A young woman from North London has revealed how years of suffering with undiagnosed Crohn's disease led to a life-threatening bowel perforation, after she was initially misdiagnosed with an eating disorder.
A Childhood Lost to Unexplained Symptoms
Lucy Dare, now 21, first began experiencing debilitating symptoms at the age of 12. These included severe rectal bleeding, agonising abdominal pain, dramatic weight loss, and needing to use the toilet up to 15 times a day. The relentless fatigue and difficulty eating stole two years of her education, preventing her from sitting her GCSEs as she became too anxious to leave the house.
For years, neither Lucy nor her doctors could pinpoint the cause. At 13, her weight plummeted to just 38kg. Medical professionals, observing her low weight and symptoms like urgently needing the toilet after meals, concluded she was suffering from anorexia or bulimia. This led to a six-month inpatient stay at an eating disorder unit near her North London home.

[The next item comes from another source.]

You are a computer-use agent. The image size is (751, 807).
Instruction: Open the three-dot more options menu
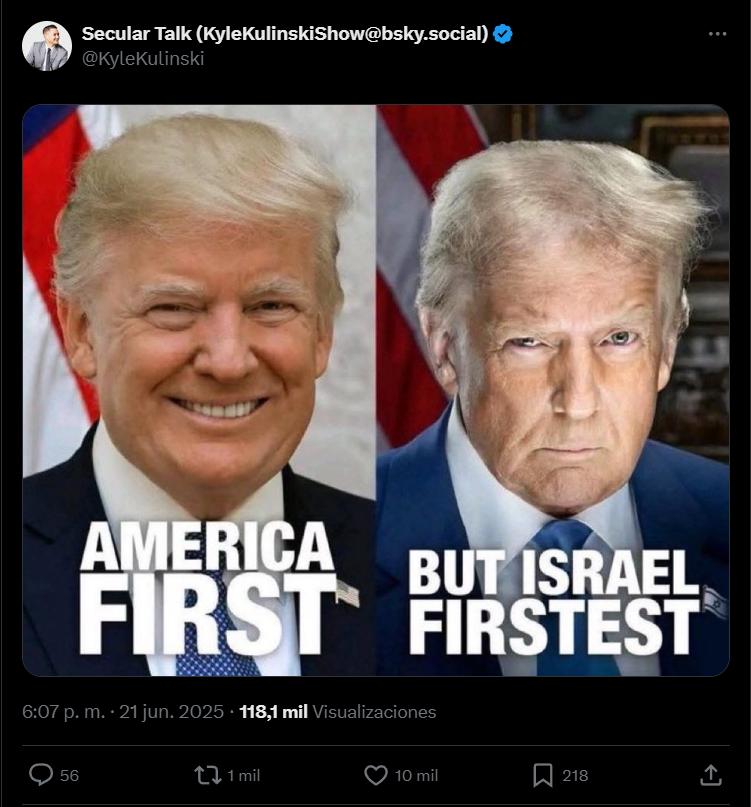(x=717, y=34)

The Fight for a Correct Diagnosis and Life-Saving Surgery
When her condition failed to improve, Lucy was finally referred for an endoscopy and colonoscopy. In 2019, these tests confirmed she had Crohn's disease, a chronic inflammatory bowel condition with no cure. However, her ordeal was far from over.
After a period of relative stability, Lucy's health catastrophically declined. Following a dinner out with friends, she was struck by excruciating pain. "I rushed to the toilet. I was just going to the toilet and vomiting non-stop," she recalled. Her vomit was brown, later confirmed to be faecal matter, and her diarrhoea was a "luminous green".
Her mother, Leza, 46, suspected a perforated bowel and severe infection (peritonitis) and demanded a CT scan. The scan confirmed her fears: Lucy's bowel had ruptured, a life-threatening emergency. She underwent a five-hour emergency operation where 60cm of her small intestine was removed.
"I was left to the point when I was actually dying to get any sort of help," Lucy stated. "If they sent me home the weekend my bowel perforated like they tried to, I would have died."
An Ongoing Battle for a Normal Life
Five years on from her diagnosis, Lucy's struggle continues. She has been unable to hold down a job, faces severe anxiety about leaving home, and is still searching for an effective medication to manage her chronic pain and digestive symptoms. She is currently deemed ineligible for Personal Independence Payment (PIP).
Lucy and her mother are now determined to raise awareness. "A lot of people, a lot of girls, especially, I think they get misdiagnosed with eating disorders. And it's wrong," said Leza. She warns that symptoms are often dismissed as period-related or psychological.
Pearl Avery, IBD Nursing Lead at Crohn's & Colitis UK, emphasised that Lucy's story is not unique. A quarter of people with Crohn's or Colitis wait over a year for a diagnosis. The charity urges anyone experiencing symptoms like blood in stools, severe stomach pain, unexplained weight loss, or urgent diarrhoea to use their online symptom checker and see a doctor promptly.
Lucy finds some solace in fitness, which she shares on Instagram (@liftwithlucyyy), saying it provides "clarity, control, and a sense of strength." However, her future remains uncertain as she awaits next steps following a recent diagnosis of gastritis, highlighting the complex, ongoing nature of her condition.